» WHAT IS REQUIRED:
Reproduce the records below verbatim, starting at the first line of the records and ending at the line that contains "coord(1295,436)", with both ends included. Leave the pictures out of your answer.

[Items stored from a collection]

****

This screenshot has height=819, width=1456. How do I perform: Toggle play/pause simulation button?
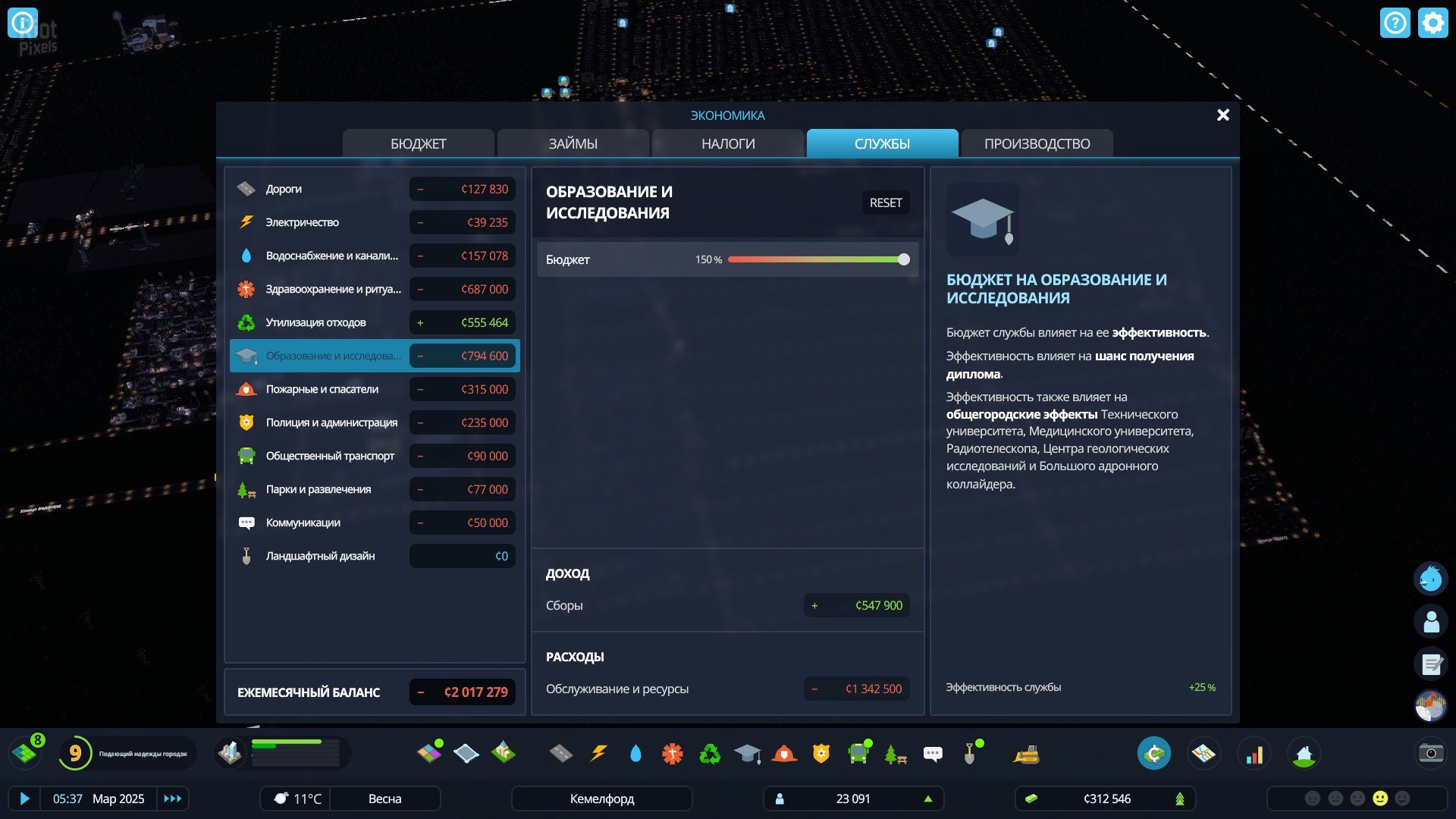24,799
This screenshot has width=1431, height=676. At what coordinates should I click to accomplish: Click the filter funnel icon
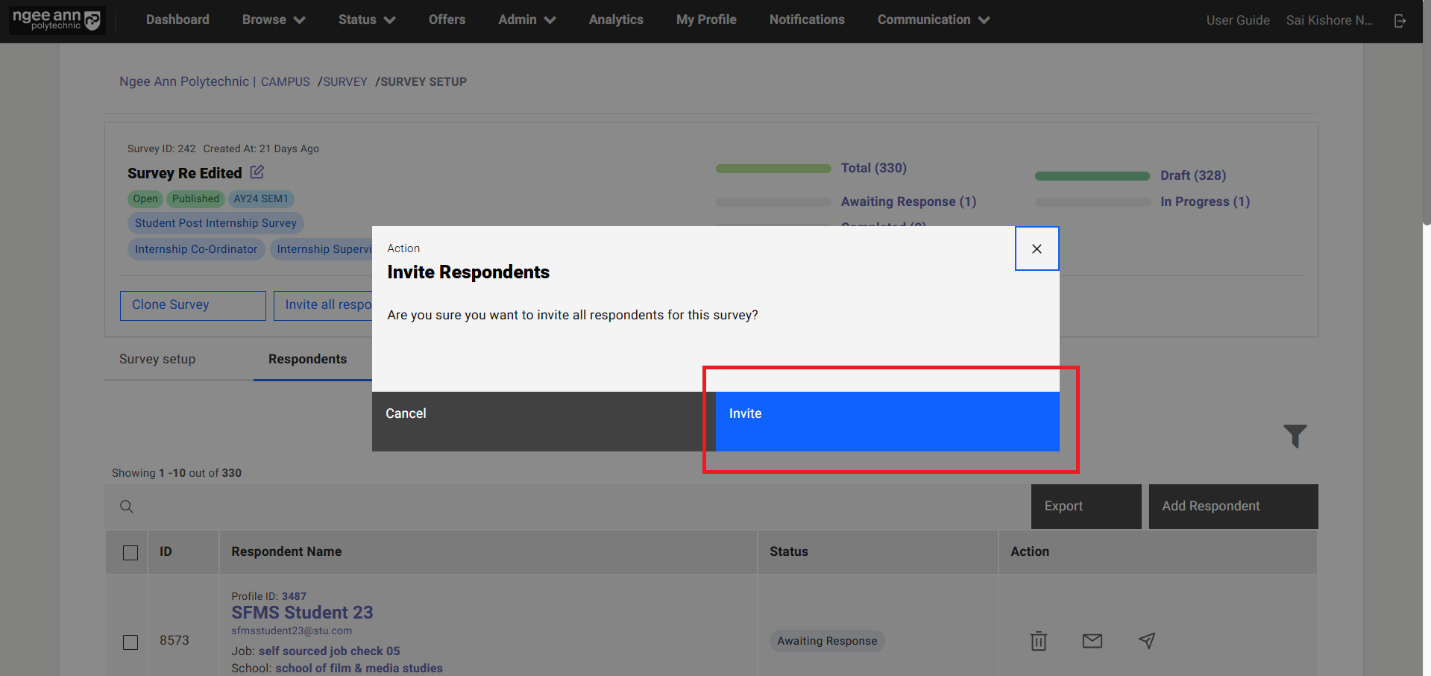coord(1295,436)
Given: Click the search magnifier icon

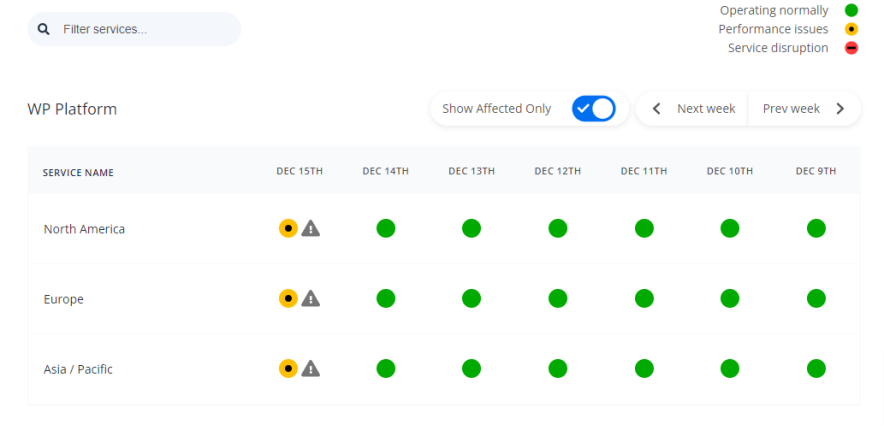Looking at the screenshot, I should (44, 29).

****

» OUTPUT:
This screenshot has height=819, width=1456. How do I perform: Toggle play/pause simulation button?
24,799
This screenshot has width=1431, height=676. At what coordinates should I click to accomplish: Click the filter funnel icon
coord(1295,436)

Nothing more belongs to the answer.